Data Science Things Roundup #10

Hey all, I haven’t done one of these in quite a while, but thought I’d share a few more articles I’ve found interesting recently.

An analysis of twitter influencers in the field of data science & big data

This is a pretty in depth medium article that goes through some of the concepts in network analysis, through the lens of twitter data. It’s not an area I know a ton about, but I found it approachable and really interesting.
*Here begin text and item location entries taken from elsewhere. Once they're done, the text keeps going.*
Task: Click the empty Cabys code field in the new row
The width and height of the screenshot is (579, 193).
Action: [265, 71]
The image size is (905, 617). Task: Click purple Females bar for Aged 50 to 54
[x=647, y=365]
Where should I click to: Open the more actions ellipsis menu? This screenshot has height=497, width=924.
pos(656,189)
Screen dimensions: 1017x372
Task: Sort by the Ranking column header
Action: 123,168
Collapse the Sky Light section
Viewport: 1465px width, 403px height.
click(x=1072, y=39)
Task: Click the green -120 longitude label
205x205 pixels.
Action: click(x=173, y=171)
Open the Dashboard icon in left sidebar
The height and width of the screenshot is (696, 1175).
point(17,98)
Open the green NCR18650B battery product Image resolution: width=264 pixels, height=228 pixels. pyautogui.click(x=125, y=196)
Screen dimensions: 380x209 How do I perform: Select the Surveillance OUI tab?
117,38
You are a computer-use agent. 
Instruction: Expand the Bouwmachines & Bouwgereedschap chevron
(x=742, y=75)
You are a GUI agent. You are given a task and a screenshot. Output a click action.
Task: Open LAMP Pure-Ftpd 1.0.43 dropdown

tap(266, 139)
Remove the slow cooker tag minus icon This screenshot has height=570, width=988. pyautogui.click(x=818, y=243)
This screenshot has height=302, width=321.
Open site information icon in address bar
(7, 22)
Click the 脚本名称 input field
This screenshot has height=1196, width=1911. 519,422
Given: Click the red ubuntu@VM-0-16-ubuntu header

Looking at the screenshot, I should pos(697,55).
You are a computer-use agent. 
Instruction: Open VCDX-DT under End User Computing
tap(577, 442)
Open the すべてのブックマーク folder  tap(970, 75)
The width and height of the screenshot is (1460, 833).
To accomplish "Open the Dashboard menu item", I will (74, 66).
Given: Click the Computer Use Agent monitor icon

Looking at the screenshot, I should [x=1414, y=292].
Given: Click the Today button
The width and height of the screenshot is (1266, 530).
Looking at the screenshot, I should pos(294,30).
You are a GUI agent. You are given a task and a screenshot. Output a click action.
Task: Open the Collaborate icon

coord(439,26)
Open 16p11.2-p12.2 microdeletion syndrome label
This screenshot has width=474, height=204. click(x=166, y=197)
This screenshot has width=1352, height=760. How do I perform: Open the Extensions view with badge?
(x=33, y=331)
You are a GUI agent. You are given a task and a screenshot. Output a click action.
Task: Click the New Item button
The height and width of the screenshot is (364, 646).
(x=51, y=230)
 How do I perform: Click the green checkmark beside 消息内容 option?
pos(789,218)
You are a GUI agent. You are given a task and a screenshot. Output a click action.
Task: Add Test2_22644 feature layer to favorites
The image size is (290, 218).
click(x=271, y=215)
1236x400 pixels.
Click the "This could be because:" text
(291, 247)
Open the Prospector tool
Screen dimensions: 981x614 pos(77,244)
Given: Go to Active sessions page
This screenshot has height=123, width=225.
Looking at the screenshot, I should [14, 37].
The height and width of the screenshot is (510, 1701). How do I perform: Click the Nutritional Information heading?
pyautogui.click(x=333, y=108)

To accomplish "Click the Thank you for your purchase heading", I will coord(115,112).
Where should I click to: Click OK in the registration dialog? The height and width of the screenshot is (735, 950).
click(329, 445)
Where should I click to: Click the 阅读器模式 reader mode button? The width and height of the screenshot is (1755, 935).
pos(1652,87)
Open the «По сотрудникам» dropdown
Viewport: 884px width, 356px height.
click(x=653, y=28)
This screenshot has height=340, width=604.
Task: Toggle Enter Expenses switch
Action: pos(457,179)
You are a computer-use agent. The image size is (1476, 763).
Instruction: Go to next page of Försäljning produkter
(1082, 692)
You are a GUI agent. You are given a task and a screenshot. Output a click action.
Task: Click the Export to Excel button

Check it out here.

StashPy

I am a pretty heavy user of the Elasticsearch ecosystem, and have found it to be a really powerful tool.  I also, as you probably know if you read this blog, work a lot in python.  StashPy is a python3 project that does more or less the same thing as a minimal logstash.  So it takes a config, runs listening on a TCP port, and pipes log data though a processing pipeline before indexing into Elasticsearch. Super cool. Check it out here.

Bayesian Survival Analysis with python and pymc3

Survival analysis is a really powerful branch of statistics concerned with predicting the time until some event happens.  It comes up a lot in the medical field in particular (predicting time to death for different cases, as an example).  I’ve used it lightly in a past post to try to predict time until a programmers code would be replaced or deleted, you can check that out here.  In this article, Austin walks through the math backing some of the more common algorithms, and then how to translate that into python. Check it out here.